== Selected passage ==

★ ★ ★ ★

Unhinged

Posted: December 2, 2015 in Blogs
Tags: ,

I told people that the window got smashed by a hockey ball. Not an unlikely occurrence, given how I like to spend my time. I park Vanda the wonder van in particular spaces wherever I frequent; she’s a double spacer! It just so happens that the best spot at hockey is behind one of the goals, quite some distance from it, but near enough that in truth she has been hit by a wayward hockey ball before. This was a lie though. Something quite different caused the smashed glass, the last remaining scar of that night. I really must get it fixed.

I wrote a poem about my car once, a trusty old Golf. She served and served and although she came with some quirks that worsened with age, she never really let me down. I didn’t like to forget how much freedom a car can give you, perhaps something that’s easily taken for granted, especially up until that freedom is taken away. Sometimes I used to come back to that car and all the electric windows had all wound down of their own accord. It would be drizzling; gently settling on the limited edtion velvet-like upholstery, like a damp layer of clothing. The central locking broke and the key for the boot didn’t work, so I spent six months using the back seat to house all my shopping and hockey stuff. Eventually she failed the MOT because when you put your foot on the brake every single light lit up like a fun fair – jazzy. Anyway, the tone of the poem was one of acceptance, that despite all this I relied on her and if I was ever homeless she could even house me.

I’ve often spent time thinking about being homeless, almost planning what I would do and where I would go. Out running or walking I would spot somewhere sheltered and quiet and note to myself that If I had nowhere else to go, that’s where I would take refuge. When I sold my almost new car and bought Vanda, some people thought I was crazy. Perhaps I am a little crazy, but not because of that. That Van gave me more security and independence than I have ever felt before. Wherever I went I had everything I might need. If I was tired I could sleep, hungry I could eat, and If I needed to get away, she was there. She’s given me cheap nights out, weekends away and endless happy times. A lot of these magic moments occurring while watching my friends pack up tents and camping gear, white faced and dank with hangovers, while I lounged on my camping chair, happy in the knowledge I didn’t even need to pack away a bed.

★ ★ ★ ★

== Extracted information ==
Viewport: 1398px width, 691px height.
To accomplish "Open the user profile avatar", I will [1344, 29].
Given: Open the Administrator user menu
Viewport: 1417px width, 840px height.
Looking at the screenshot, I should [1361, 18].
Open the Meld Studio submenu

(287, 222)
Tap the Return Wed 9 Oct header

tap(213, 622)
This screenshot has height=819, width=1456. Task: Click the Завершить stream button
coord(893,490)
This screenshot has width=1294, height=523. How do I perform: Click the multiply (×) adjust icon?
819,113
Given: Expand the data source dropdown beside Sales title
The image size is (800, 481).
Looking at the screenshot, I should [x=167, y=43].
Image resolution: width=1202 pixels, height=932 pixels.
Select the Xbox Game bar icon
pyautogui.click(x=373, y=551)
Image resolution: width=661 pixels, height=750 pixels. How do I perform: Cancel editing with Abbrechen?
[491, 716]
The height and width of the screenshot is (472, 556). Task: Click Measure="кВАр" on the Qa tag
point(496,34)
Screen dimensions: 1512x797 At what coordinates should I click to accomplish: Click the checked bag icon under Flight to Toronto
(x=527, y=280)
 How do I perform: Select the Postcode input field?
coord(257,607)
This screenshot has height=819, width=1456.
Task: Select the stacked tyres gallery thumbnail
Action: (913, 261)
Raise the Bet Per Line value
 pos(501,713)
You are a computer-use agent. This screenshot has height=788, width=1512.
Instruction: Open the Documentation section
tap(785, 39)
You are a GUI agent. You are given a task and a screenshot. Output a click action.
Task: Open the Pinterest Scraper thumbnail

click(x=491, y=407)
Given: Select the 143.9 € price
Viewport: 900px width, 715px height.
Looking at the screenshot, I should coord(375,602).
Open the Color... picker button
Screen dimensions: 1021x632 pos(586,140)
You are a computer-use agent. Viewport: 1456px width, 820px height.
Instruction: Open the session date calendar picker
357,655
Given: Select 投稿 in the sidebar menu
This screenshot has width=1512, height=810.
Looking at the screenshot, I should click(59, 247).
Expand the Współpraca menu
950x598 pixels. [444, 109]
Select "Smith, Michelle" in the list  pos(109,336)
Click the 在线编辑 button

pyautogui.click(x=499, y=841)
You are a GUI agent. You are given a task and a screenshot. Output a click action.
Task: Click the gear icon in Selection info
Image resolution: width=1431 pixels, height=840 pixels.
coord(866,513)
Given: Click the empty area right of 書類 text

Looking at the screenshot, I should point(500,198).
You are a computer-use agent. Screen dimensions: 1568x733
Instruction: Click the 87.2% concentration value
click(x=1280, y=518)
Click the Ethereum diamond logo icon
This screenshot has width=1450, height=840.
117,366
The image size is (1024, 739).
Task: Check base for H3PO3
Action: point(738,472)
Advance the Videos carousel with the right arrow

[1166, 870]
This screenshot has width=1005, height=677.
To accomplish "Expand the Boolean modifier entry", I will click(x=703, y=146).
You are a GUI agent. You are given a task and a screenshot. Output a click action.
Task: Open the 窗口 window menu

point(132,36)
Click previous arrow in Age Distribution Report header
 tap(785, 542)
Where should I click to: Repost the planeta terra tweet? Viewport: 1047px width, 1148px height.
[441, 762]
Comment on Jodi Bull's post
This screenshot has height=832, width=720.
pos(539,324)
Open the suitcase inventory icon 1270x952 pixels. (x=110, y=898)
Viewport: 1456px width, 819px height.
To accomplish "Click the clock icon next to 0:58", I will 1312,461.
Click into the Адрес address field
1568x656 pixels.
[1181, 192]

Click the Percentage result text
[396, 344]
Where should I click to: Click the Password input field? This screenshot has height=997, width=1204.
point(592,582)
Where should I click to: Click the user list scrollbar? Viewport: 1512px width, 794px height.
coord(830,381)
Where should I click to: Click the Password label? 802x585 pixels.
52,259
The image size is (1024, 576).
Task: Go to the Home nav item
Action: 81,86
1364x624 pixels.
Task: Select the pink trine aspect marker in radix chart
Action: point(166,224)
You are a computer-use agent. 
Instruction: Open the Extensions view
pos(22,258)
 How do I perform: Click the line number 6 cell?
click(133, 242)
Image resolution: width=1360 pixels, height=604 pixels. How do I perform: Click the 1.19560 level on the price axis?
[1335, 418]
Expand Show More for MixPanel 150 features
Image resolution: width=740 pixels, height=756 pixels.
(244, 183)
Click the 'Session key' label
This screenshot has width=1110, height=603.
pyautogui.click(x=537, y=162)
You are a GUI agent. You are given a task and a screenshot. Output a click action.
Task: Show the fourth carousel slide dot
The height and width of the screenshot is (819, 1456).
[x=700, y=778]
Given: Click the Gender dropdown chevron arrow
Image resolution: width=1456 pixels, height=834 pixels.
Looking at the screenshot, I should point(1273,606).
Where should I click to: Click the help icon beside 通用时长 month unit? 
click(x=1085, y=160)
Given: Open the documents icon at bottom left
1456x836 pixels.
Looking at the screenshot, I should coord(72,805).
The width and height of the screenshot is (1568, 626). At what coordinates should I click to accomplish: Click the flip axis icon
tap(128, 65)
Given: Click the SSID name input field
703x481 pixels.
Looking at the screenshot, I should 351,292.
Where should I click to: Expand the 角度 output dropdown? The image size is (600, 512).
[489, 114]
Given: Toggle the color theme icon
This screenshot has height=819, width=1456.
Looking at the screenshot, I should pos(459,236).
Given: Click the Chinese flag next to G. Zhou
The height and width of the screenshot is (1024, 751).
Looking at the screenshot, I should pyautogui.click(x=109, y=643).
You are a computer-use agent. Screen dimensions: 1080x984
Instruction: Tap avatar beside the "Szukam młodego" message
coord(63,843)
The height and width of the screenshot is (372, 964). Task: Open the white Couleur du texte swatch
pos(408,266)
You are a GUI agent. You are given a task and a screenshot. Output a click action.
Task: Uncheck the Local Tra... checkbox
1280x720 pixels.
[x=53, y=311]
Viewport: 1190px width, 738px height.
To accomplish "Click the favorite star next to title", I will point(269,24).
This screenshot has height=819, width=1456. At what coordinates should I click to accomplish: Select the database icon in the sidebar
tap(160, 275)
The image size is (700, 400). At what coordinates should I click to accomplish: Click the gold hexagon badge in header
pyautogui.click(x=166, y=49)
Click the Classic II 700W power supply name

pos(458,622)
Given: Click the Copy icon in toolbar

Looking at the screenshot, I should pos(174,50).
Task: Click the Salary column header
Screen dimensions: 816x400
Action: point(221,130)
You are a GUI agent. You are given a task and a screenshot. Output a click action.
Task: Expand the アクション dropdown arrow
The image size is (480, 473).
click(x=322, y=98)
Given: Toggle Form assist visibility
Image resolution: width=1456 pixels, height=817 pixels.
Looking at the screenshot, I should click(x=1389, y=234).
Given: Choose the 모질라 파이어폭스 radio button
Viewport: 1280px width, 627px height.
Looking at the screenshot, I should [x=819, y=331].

★ ★ ★ ★

== Work instructions ==
(a) Copy out the listing word for word, starting with the line that contains "Given: Toggle the color theme icon" and going on through the last line of the listing, both ends included.
(b) Pick up the blog post about the van and its smashed window where it stops, and write what comes next.
The blog post and the listing have nothing to do with each other.

== Answers for this exercise ==
(a)
Given: Toggle the color theme icon
This screenshot has height=819, width=1456.
Looking at the screenshot, I should pos(459,236).
Given: Click the Chinese flag next to G. Zhou
The height and width of the screenshot is (1024, 751).
Looking at the screenshot, I should pyautogui.click(x=109, y=643).
You are a computer-use agent. Screen dimensions: 1080x984
Instruction: Tap avatar beside the "Szukam młodego" message
coord(63,843)
The height and width of the screenshot is (372, 964). Task: Open the white Couleur du texte swatch
pos(408,266)
You are a GUI agent. You are given a task and a screenshot. Output a click action.
Task: Uncheck the Local Tra... checkbox
1280x720 pixels.
[x=53, y=311]
Viewport: 1190px width, 738px height.
To accomplish "Click the favorite star next to title", I will point(269,24).
This screenshot has height=819, width=1456. At what coordinates should I click to accomplish: Select the database icon in the sidebar
tap(160, 275)
The image size is (700, 400). At what coordinates should I click to accomplish: Click the gold hexagon badge in header
pyautogui.click(x=166, y=49)
Click the Classic II 700W power supply name

pos(458,622)
Given: Click the Copy icon in toolbar

Looking at the screenshot, I should pos(174,50).
Task: Click the Salary column header
Screen dimensions: 816x400
Action: point(221,130)
You are a GUI agent. You are given a task and a screenshot. Output a click action.
Task: Expand the アクション dropdown arrow
The image size is (480, 473).
click(x=322, y=98)
Given: Toggle Form assist visibility
Image resolution: width=1456 pixels, height=817 pixels.
Looking at the screenshot, I should click(x=1389, y=234).
Given: Choose the 모질라 파이어폭스 radio button
Viewport: 1280px width, 627px height.
Looking at the screenshot, I should [x=819, y=331].

(b)
When you don’t have a house, don’t have many possessions and spend a lot of time in something that gives you so much, if something threatens it directly, it’s going to have an impact. I will never tell anyone what happened on that night, well I can tell some fact but I will leave out the story. The fact is, I needed to get away, like my life depended on it. The sliding door of my wonderful Vanda got wrenched off the hinges and I drove off without it, unaware. I had to go back for the broken bit of her, lying in the road. Some policemen came, called by the onlookers. They helped me try and fix her but without much success. The door was buckled, the window glass smashed. I felt like my whole world had been ended, I howled uncontrollably. I couldn’t drive her and I couldn’t leave her, not with all my stuff on show and easily accessed. I called Greenflag and I watched in the freezing cold, in the early hours of the morning, while the man battled to get my sliding door on. At last, a temporary fix. Later on it took the garage four hours to line up the door properly and get it to open and close. Even now, it doesn’t sit flush and it has to be slammed shut.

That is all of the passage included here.